Accepted for/Published in: Journal of Medical Internet Research
Date Submitted: Jan 6, 2023
Date Accepted: Mar 12, 2024
Service quality and residents' preference of the facilitated self-service fundus disease screening: A cross-sectional study.
ABSTRACT
Background:
Fundus photography is the most important examination in the eye disease screening. A facilitated self-service eye screening pattern based on the full-automatic fundus camera has been developed in 2022 in Shanghai, China. It may help solve the problem of insufficient human resources in primary healthcare institutions. However, the service quality and residents' preference for this new pattern are unclear.
Objective:
To compare the service quality and residents' preference between the facilitated self-service eye screening and traditional manual screening, and to explore the relationships between the screening service quality and residents' preference.
Methods:
We conducted a cross-sectional study in Shanghai, China.
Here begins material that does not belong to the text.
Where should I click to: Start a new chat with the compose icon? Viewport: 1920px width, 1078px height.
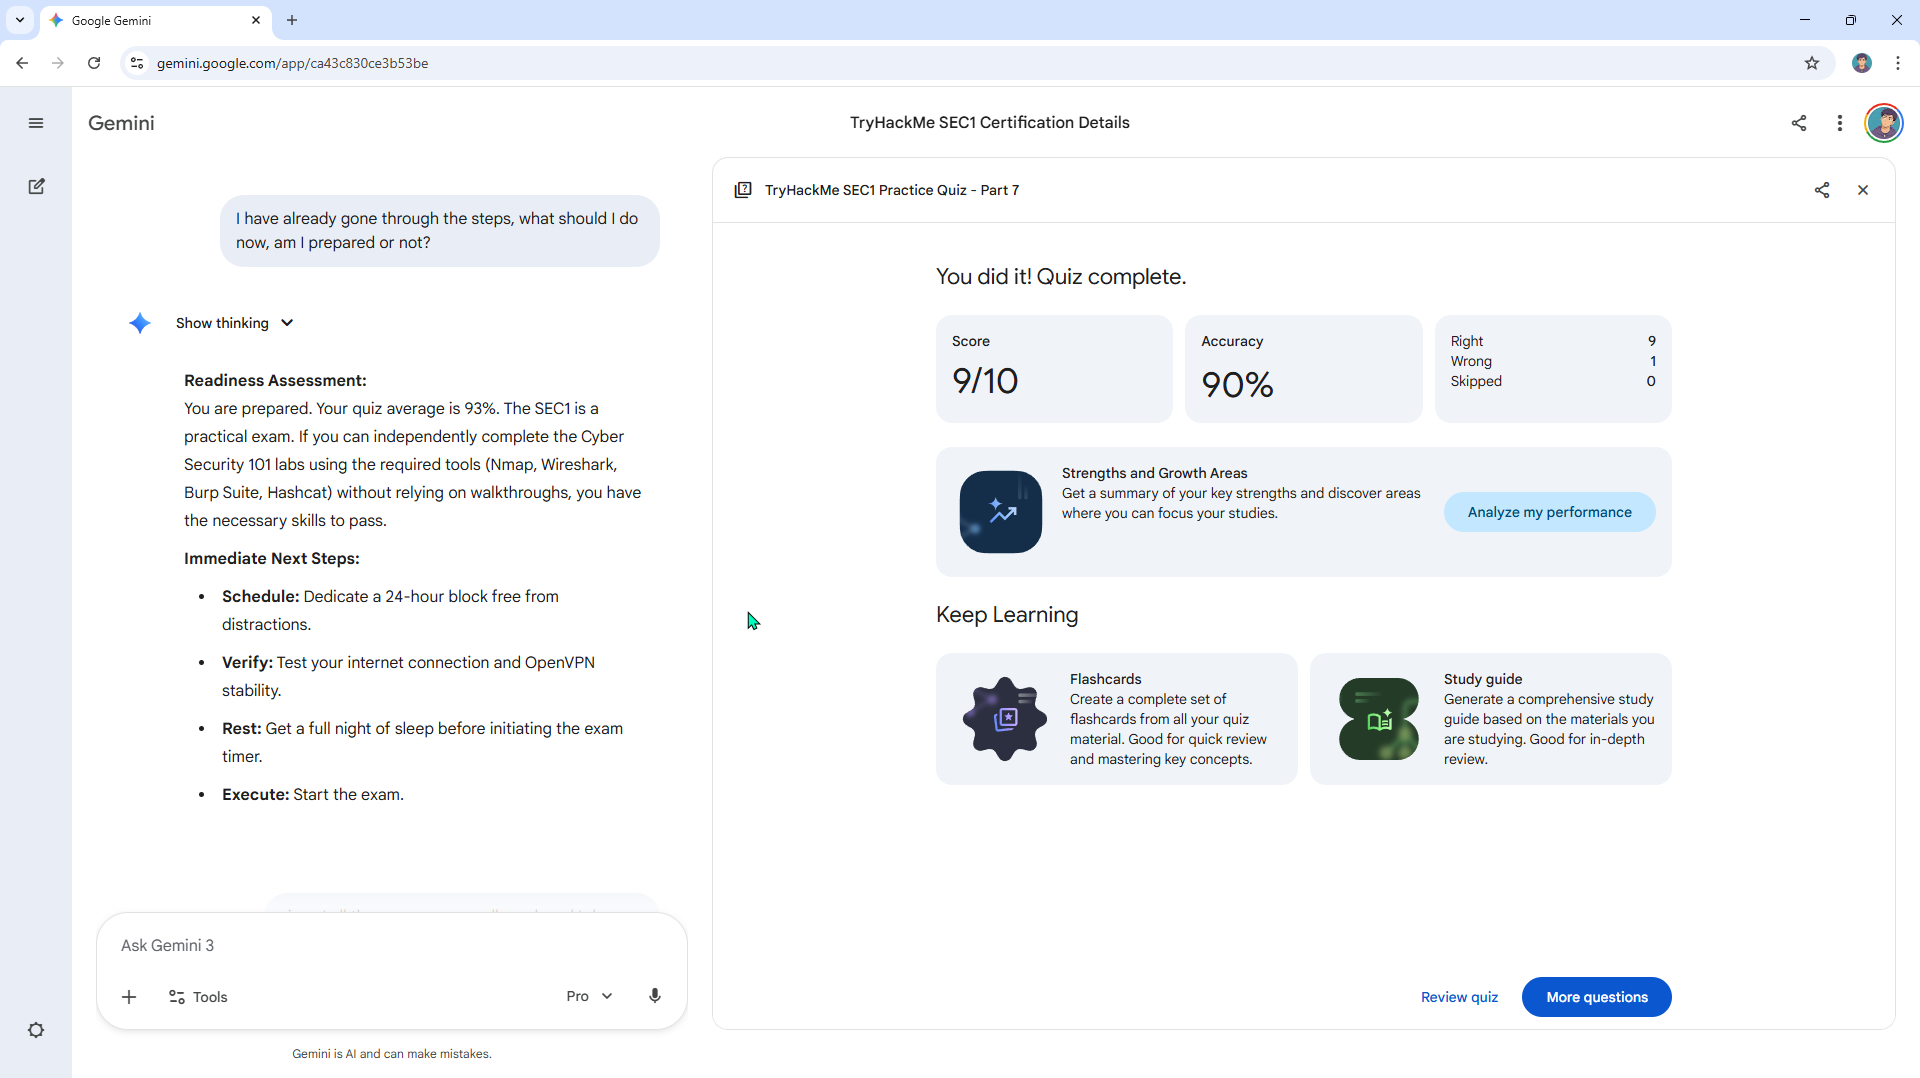(x=36, y=186)
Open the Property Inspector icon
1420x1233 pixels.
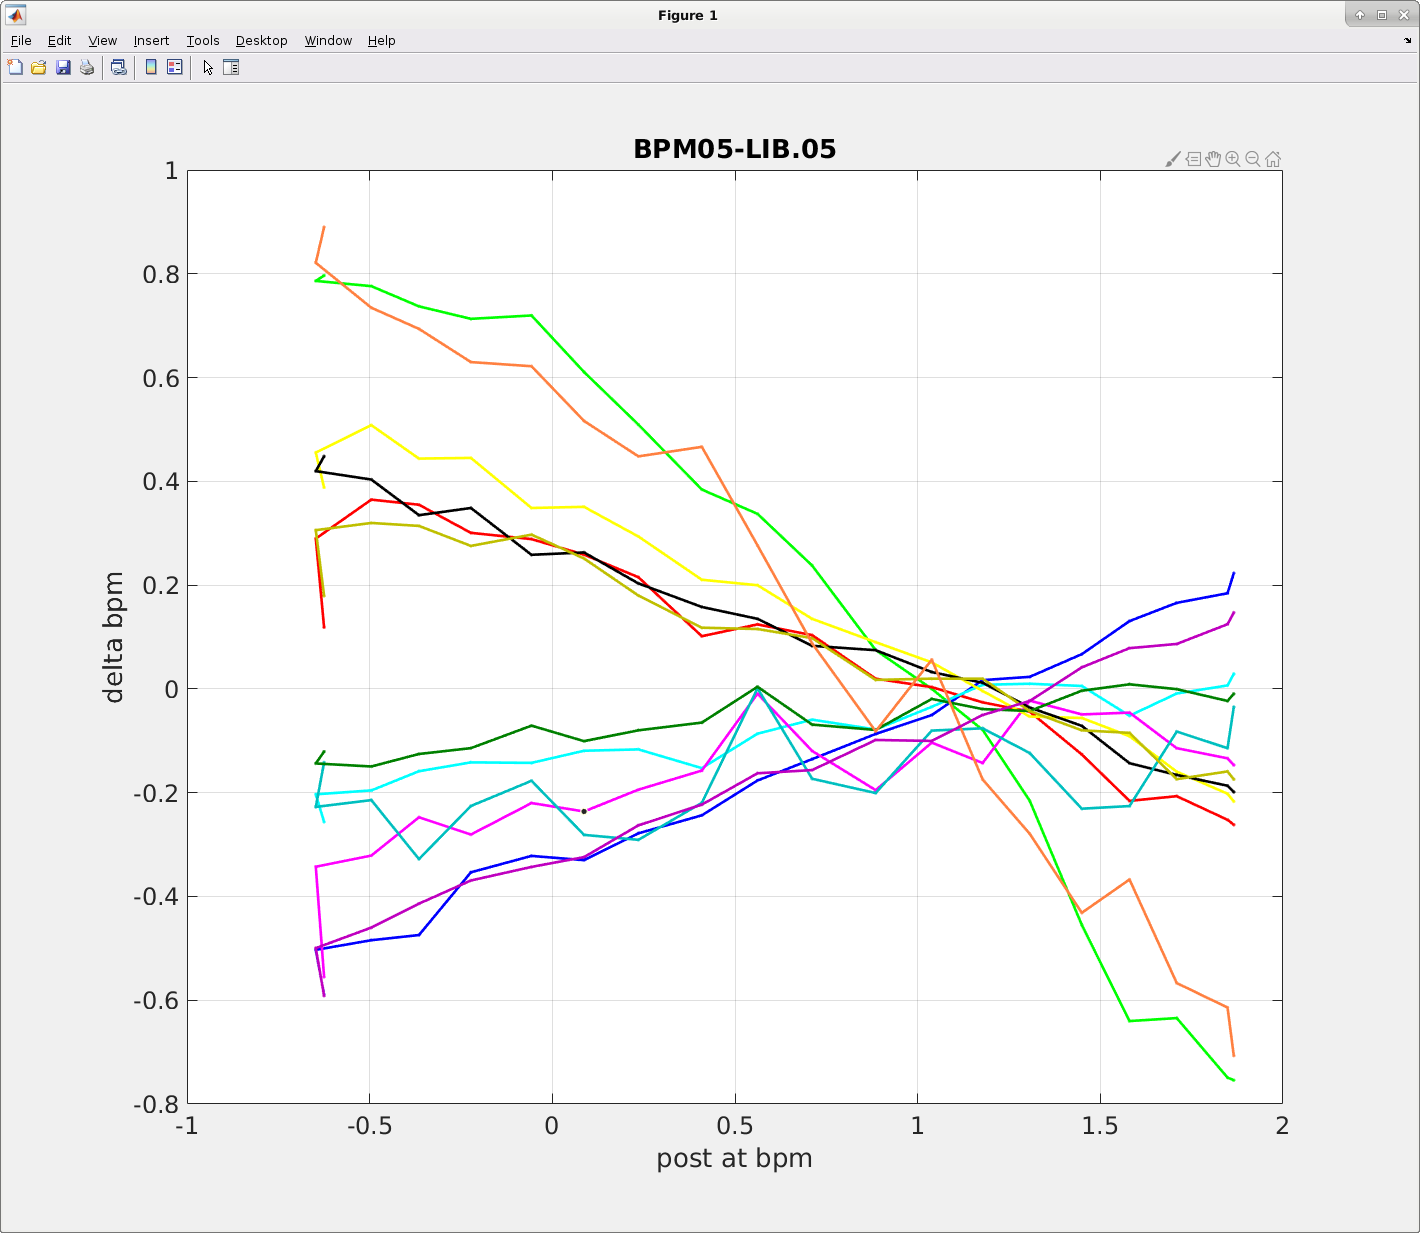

Residents who underwent facilitated self-service fundus disease screening at one of the screening sites were assigned to the exposure group; Those who were screened with a traditional fundus camera operated by an optometrist at an adjacent site were set up as a control group. The primary outcome was the screening service quality, including effectiveness (image quality and screening efficiency), physiological dis-comfortableness, safety, convenience, and trustworthiness. The secondary outcome was the participants' preference. The differences of the service quality and the participants' preferences between the two groups were compared using Chi-square tests separately. Subgroup analyses for exploring the relationships between the screening service quality and residents' preference were conducted using generalised logit models.
Results:
A total of 358 residents enrolled. Among them, 176 residents (49.16%) participated in the exposure group, and the rest 182 residents (50.84%) participated in the control group. Residents' basic characteristics were balanced between the two groups. There was no significant difference of the service quality between the two groups (Image quality pass rate: p=0.79; the average screening time: p=0.57; No physiological discomfort rate: p=0.92; Safety rate: p=0.78; Convenience rate: p=0.95; Trustworthiness rate: p=0.20). However, the proportion of participants who were willing to use the same technology for their next screening in the exposure group was much lower than in the control group (p<0.001). Subgroup analyses suggested that distrust of the facilitated self-service eye screening might increase the probability of 'Refusal of screening' (p=0.02).
Conclusions:
This study confirmed the facilitated self-service fundus disease screening pattern could achieve good service quality. However, it was difficult to reverse residents' preference for manual screening in a short period of time, especially when the original manual service was already excellent. Therefore, the digital transformation of healthcare must be cautious. We suggest attention should be paid to the residents’ individual needs. More efficient man-machine collaboration and personalized health management solutions based on large language models are both needed.